As evidence, the two bodies immediately will begin looking for office space to share, they will “merge back-office operations wherever possible” and they will “look at redeployment of personnel where duplication appears to exist,” said Dr. Conrad Giles, the CJF’s president-designate.

In a telephone interview from Chicago, Giles said the CJF’s executive committee Tuesday unanimously approved a plan that outlines a joint board and executive committee for the two bodies, which would maintain separate chief executive officers.

The CJF is the umbrella organization for local federations, which run an annual joint campaign with the UJA that raises about $720 million.

Each federation decides how much of its share to keep at home to meet local needs and funnels the rest to the UJA for distribution to Israel and elsewhere overseas.

The new partnership idea replaced an earlier plan to merge the two entities along with the United Israel Appeal, which funnels campaign money to the Jewish Agency for Israel.

The merger plan was rejected in the spring in part for being too radical and not reflecting broad enough consultation with the communities.

Both proposals were authored by a national committee that has been studying the restructuring of the Jewish fund-raising establishment for nearly three years.

The committee aimed to devise a system that would be more efficient and responsive to the changing needs of the Jewish community.

That committee disbanded over the weekend in Chicago after officially recommending the new partnership plan.

The new plan’s most conspicuous feature is the absence of details, which are being left to the two entities to craft, after which the organizations’ two boards must give their final approval.

The new plan is expected ultimately to result in a full merger, but adopts a more gradual approach than the original proposal.

The new plan also reflects a sensitivity to some of the UJA’s concerns with the earlier approach that its ability to advocate for overseas needs could not be assured and that federations’ increasing emphasis on keeping the money at home would dominate.

The new plan offers a “comfort level” to the UJA that the defunct plan did not, said Joel Tauber, co-chairman of the restructuring committee and honorary national chairman of the UJA, whose board of trustees approved the partnership idea in Chicago.

Half of both the newly proposed joint board and executive committee would be made up of federation representatives; the other half would be filled with UJA- appointed representatives.

But nothing is firm and fast.

“If they don’t like it,” said Tauber, “UJA can call the partnership off at any time” and “stay in business” as is.

Under the old plan, some in the UJA had felt they were “giving up ownership” of the system because after four years, 50 percent of the governing board would be directly elected by the federations and the rest theoretically “could have ended up being federation people” as well, Tauber said.

But the details of the new configuration and its workings deliberately have been left in the air.

“The committee has now placed the ball in the courts of the two organizations,” said Giles. “The plan will serve as a road map and will undoubtedly undergo modification.”

The endeavor, according to Giles, will be guided by the bottom line that “to be maximally efficient, we can’t afford two addresses in the national system.”

The gradual approach to a unified system, he said, will allow for “a sense of trust to develop between all the parties.”

But conflicts remain to be ironed out.

For one, there is disagreement over where a strategic plan for the system should fit into the partnership process.
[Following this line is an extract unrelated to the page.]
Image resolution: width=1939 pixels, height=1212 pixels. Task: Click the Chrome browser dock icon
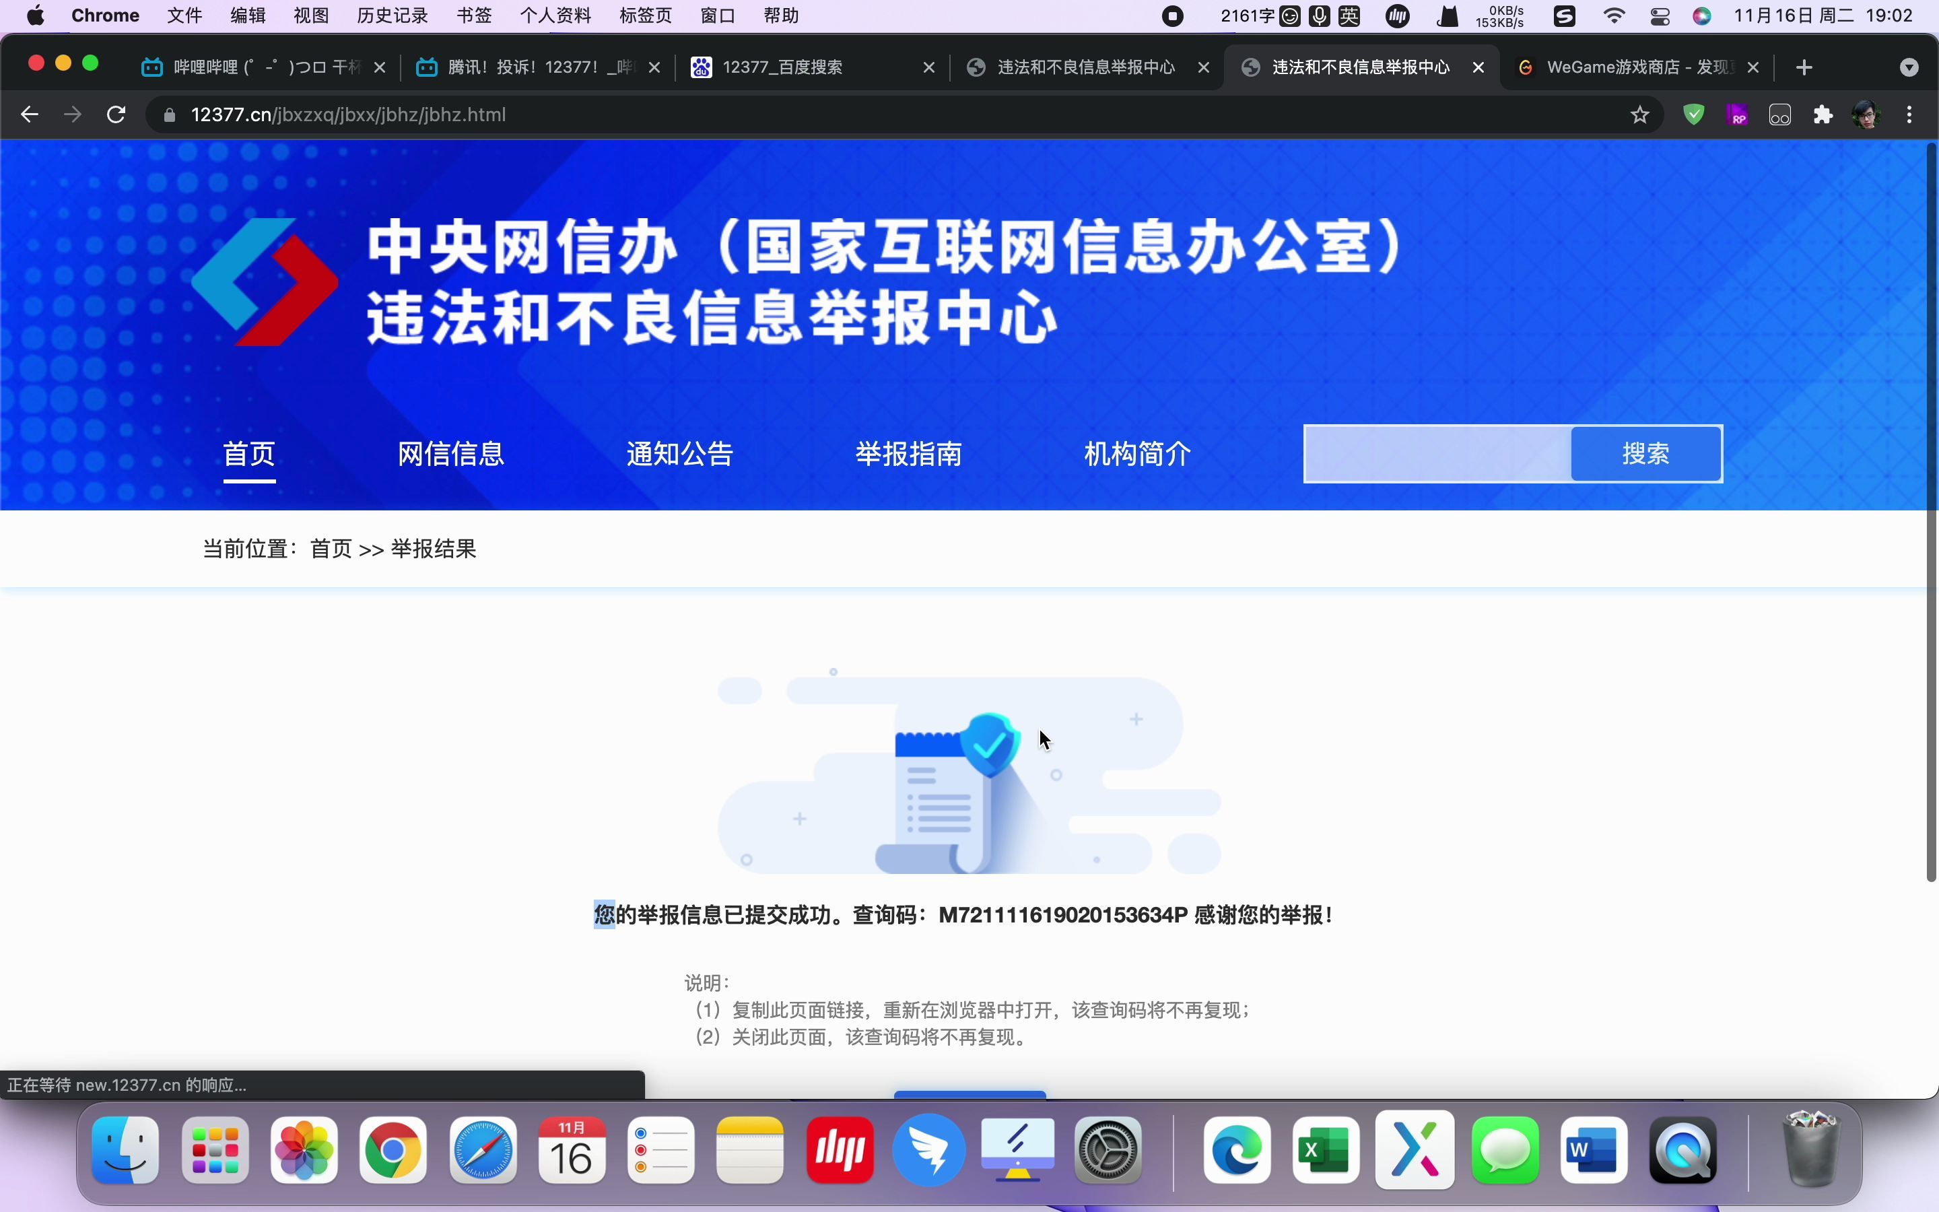pyautogui.click(x=394, y=1151)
That was most evident in a meeting during the quarterly of big-city federation representatives, who triggered the restructuring initiative in the first place.

The day before the meeting of the CJF executive, the big-city group split in a 9-5 vote, with the majority choosing to form a partnership first and then to devise a strategic plan to inform and guide the new entity, according to officials involved.

The dissenters, including executives from Boston, Cleveland, Atlanta and Los Angeles, argued that serious self-study, or a strategic plan, should occur at the same time as the partnership is being forged.

For his part, Giles believes that “there is consensus on the need for a strategic plan, just a difference in timing.”